Entries for locating text and elements:
================================

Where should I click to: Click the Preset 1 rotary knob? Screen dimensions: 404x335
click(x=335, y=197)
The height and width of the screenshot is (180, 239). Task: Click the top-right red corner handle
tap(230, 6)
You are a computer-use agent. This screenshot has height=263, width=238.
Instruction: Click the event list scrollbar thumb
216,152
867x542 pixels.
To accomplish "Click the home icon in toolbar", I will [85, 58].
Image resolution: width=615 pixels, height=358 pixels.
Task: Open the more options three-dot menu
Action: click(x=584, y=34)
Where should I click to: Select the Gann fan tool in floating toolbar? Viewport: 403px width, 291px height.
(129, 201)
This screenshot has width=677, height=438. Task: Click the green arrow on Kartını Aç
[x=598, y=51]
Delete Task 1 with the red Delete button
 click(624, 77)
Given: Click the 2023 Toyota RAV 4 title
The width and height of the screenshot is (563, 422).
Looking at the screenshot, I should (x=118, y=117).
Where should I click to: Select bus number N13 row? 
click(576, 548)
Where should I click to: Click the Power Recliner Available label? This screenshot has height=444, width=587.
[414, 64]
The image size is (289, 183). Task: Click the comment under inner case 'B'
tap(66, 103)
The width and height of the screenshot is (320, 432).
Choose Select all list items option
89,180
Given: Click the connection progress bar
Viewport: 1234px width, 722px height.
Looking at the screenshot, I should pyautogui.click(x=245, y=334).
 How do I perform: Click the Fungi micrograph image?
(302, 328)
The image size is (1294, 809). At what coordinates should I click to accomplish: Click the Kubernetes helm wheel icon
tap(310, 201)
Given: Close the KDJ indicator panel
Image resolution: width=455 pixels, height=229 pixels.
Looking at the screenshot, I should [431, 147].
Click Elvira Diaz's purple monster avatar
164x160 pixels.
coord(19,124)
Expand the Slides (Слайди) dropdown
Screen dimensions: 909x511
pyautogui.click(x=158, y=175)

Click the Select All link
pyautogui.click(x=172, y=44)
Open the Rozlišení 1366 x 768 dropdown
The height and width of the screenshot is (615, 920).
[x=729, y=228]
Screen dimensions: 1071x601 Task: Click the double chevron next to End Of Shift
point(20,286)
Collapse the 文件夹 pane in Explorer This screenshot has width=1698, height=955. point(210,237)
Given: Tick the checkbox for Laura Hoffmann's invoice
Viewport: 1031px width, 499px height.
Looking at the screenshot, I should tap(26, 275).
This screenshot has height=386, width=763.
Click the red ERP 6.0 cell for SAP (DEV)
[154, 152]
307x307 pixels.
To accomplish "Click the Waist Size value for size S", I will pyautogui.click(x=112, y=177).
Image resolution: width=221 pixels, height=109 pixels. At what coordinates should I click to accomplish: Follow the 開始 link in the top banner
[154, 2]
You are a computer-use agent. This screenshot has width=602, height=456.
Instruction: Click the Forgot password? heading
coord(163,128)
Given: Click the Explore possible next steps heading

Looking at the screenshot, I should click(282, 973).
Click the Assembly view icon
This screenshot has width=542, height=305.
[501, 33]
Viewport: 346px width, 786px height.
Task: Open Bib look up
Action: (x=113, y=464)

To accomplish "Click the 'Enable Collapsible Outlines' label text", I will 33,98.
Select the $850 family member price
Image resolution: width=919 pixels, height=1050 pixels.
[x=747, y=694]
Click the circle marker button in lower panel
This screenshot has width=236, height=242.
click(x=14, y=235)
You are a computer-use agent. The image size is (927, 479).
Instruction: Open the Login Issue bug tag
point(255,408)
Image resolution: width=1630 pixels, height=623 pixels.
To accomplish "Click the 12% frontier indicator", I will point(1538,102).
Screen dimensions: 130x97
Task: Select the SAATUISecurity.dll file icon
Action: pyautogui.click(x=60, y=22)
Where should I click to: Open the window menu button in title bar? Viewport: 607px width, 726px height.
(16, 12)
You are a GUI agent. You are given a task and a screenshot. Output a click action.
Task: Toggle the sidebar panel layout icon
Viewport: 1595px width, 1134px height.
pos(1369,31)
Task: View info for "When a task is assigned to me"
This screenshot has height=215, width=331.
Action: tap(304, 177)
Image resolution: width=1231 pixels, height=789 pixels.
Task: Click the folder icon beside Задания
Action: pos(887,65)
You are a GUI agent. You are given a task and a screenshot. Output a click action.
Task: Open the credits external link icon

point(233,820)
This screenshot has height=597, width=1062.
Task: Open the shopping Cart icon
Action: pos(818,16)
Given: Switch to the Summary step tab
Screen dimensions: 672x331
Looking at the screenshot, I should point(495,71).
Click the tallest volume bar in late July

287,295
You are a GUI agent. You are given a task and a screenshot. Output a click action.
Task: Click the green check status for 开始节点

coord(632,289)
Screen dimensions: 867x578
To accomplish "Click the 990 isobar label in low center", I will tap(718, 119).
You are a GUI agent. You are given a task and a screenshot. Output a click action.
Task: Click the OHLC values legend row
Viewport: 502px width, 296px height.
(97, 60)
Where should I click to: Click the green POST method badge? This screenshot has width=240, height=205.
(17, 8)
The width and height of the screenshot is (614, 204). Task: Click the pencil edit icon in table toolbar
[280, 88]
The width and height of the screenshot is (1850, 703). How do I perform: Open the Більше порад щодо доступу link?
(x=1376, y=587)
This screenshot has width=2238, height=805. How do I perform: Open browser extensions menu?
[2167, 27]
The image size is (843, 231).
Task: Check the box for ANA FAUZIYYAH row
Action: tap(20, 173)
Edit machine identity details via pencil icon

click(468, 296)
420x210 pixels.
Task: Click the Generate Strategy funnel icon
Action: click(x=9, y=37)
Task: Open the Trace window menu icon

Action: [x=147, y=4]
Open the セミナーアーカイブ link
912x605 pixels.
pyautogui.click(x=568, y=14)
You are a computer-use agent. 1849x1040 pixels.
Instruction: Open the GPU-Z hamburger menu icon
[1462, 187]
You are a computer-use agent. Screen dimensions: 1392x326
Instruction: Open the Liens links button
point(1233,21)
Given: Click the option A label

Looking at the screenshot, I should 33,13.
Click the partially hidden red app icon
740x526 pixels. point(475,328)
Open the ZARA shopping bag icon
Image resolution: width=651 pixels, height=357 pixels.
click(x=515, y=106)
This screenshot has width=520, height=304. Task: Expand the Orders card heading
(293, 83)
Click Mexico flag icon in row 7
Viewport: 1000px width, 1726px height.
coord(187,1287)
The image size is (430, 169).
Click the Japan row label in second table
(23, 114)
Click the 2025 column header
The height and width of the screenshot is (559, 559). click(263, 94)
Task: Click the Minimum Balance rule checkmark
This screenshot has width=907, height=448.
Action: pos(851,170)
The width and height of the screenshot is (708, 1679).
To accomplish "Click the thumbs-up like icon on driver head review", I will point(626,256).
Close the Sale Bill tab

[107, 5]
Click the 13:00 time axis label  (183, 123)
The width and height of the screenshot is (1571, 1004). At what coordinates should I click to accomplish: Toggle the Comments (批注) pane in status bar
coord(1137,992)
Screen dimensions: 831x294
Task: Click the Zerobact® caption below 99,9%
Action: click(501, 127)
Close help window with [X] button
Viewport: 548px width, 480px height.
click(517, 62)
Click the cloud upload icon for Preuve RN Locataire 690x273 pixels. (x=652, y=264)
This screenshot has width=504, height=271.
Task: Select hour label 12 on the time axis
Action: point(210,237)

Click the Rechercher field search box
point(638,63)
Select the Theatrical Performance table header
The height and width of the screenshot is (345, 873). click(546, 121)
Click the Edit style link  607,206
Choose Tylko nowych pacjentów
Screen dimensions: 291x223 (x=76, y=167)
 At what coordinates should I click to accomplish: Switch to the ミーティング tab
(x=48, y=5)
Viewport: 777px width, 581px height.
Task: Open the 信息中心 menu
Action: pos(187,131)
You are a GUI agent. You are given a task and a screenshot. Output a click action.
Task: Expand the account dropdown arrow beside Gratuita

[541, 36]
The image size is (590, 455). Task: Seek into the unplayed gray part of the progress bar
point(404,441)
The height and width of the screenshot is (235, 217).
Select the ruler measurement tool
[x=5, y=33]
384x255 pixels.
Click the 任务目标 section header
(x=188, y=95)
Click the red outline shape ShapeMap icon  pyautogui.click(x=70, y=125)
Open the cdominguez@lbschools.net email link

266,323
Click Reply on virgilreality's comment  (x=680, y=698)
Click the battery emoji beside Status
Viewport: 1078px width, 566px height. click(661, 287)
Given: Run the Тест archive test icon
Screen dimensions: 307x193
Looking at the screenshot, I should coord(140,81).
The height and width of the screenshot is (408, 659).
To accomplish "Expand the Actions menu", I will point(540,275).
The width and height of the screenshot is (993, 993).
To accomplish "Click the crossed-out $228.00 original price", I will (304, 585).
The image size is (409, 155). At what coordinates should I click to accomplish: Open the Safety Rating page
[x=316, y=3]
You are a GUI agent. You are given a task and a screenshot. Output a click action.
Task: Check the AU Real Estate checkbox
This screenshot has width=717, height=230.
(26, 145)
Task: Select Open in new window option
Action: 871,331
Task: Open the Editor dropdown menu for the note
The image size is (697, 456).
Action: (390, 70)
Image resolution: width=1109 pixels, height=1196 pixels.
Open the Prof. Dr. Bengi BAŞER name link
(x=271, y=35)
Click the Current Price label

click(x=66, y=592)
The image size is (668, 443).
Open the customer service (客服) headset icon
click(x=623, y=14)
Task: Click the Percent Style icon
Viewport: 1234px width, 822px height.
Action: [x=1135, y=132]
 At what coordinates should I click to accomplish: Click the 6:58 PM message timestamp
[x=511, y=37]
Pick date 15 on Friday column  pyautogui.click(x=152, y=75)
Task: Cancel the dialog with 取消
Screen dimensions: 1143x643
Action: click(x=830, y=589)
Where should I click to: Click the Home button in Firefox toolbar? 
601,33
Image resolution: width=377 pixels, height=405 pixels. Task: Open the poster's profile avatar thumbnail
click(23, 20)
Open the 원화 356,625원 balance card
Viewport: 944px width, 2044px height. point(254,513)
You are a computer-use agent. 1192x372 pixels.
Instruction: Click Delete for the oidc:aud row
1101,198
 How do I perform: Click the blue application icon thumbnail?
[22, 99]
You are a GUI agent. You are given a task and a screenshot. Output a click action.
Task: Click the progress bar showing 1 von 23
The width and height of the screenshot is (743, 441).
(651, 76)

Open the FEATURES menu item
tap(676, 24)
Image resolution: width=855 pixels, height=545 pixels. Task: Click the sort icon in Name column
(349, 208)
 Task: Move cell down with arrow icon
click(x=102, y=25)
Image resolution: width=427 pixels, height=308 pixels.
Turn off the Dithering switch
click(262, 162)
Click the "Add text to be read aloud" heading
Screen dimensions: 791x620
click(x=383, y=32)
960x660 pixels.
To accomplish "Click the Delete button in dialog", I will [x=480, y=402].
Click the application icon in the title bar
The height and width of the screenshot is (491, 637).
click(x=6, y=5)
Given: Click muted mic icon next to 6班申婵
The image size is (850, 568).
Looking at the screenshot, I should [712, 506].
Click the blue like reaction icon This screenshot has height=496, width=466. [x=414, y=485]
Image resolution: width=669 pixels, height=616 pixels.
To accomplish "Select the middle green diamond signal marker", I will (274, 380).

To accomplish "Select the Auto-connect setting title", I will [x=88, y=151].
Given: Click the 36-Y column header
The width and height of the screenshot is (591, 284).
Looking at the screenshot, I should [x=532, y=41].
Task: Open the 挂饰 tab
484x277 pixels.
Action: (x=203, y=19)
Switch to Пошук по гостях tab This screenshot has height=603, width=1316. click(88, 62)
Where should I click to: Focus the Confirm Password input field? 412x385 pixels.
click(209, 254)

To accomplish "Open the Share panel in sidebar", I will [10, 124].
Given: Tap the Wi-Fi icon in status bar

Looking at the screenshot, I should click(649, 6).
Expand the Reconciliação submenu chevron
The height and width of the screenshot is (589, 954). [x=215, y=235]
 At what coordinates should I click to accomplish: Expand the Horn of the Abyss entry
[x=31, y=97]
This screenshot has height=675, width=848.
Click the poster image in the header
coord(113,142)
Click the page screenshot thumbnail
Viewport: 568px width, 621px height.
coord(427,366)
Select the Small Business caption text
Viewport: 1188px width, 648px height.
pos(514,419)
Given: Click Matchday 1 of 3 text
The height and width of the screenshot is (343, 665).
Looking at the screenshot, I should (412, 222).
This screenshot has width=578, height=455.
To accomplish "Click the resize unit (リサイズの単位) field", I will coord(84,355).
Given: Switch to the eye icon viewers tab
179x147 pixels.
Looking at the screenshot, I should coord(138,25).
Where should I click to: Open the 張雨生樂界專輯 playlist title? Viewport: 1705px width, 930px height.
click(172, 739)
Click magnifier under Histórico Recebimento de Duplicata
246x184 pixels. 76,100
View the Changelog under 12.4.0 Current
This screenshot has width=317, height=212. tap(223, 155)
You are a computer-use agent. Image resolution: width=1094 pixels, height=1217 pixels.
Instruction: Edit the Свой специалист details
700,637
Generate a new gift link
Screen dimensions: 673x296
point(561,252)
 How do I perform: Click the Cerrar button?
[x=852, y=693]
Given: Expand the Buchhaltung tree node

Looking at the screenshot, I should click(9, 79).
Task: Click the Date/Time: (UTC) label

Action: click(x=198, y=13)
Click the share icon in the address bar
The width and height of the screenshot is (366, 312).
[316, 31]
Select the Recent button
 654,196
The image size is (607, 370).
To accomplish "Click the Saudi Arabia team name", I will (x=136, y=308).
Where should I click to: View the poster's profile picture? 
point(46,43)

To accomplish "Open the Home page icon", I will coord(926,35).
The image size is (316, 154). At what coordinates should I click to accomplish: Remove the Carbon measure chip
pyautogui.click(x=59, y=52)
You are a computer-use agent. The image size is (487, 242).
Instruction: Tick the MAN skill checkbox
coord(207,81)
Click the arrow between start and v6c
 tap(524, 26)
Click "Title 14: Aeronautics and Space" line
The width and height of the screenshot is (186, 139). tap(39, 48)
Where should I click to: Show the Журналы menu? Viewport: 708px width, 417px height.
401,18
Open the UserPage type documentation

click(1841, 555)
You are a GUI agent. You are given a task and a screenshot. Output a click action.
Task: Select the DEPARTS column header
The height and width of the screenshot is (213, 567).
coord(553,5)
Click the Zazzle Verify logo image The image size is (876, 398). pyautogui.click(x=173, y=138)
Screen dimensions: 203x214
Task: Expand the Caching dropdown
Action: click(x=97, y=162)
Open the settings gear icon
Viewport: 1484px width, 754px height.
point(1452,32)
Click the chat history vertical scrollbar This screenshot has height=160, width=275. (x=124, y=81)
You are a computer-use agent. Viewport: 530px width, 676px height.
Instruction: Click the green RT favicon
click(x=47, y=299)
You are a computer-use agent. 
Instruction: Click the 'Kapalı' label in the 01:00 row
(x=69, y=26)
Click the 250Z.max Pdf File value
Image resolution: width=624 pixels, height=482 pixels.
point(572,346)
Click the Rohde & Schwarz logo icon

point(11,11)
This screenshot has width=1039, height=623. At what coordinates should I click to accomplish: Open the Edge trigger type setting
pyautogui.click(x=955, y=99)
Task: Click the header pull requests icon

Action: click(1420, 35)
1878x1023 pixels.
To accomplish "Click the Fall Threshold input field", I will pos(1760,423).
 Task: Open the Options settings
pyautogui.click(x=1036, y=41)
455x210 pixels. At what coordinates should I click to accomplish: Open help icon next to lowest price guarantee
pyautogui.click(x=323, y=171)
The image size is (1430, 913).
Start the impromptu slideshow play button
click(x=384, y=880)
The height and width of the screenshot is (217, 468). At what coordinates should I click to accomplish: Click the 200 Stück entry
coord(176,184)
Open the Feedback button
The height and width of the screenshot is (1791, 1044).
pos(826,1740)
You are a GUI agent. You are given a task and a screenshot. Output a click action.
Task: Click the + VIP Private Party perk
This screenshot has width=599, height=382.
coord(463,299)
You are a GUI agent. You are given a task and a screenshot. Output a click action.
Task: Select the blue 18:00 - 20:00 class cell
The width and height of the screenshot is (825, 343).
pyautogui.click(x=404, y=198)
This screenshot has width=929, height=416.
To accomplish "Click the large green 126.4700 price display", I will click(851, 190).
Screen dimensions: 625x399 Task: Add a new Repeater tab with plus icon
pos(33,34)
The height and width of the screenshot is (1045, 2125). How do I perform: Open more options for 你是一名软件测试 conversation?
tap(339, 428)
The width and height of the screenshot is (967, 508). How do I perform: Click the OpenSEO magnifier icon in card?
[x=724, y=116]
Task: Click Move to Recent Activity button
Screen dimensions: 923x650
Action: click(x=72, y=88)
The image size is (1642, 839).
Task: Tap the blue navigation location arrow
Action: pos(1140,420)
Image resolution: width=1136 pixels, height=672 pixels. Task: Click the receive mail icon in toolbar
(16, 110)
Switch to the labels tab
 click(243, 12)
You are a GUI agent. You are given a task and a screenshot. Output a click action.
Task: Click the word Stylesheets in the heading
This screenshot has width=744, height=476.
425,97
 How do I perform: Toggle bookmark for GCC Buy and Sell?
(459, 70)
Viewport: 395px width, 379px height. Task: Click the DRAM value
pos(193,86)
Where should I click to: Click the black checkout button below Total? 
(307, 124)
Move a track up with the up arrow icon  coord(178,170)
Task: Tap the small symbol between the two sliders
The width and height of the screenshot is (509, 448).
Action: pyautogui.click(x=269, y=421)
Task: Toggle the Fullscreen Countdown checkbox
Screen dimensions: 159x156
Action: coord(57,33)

================================

◆ REQUEST: Copy out, line for line, the part of the entries that opens with the line containing "I will 33,98." and closes with the line containing "coord(632,289)", with both of those lines included.

◆ ANSWER FOR THE TASK:
To accomplish "Click the 'Enable Collapsible Outlines' label text", I will 33,98.
Select the $850 family member price
Image resolution: width=919 pixels, height=1050 pixels.
[x=747, y=694]
Click the circle marker button in lower panel
This screenshot has width=236, height=242.
click(x=14, y=235)
You are a computer-use agent. The image size is (927, 479).
Instruction: Open the Login Issue bug tag
point(255,408)
Image resolution: width=1630 pixels, height=623 pixels.
To accomplish "Click the 12% frontier indicator", I will point(1538,102).
Screen dimensions: 130x97
Task: Select the SAATUISecurity.dll file icon
Action: pyautogui.click(x=60, y=22)
Where should I click to: Open the window menu button in title bar? Viewport: 607px width, 726px height.
(16, 12)
You are a GUI agent. You are given a task and a screenshot. Output a click action.
Task: Toggle the sidebar panel layout icon
Viewport: 1595px width, 1134px height.
pos(1369,31)
Task: View info for "When a task is assigned to me"
This screenshot has height=215, width=331.
Action: tap(304, 177)
Image resolution: width=1231 pixels, height=789 pixels.
Task: Click the folder icon beside Задания
Action: pos(887,65)
You are a GUI agent. You are given a task and a screenshot. Output a click action.
Task: Open the credits external link icon

point(233,820)
This screenshot has height=597, width=1062.
Task: Open the shopping Cart icon
Action: pos(818,16)
Given: Switch to the Summary step tab
Screen dimensions: 672x331
Looking at the screenshot, I should point(495,71).
Click the tallest volume bar in late July

287,295
You are a GUI agent. You are given a task and a screenshot. Output a click action.
Task: Click the green check status for 开始节点

coord(632,289)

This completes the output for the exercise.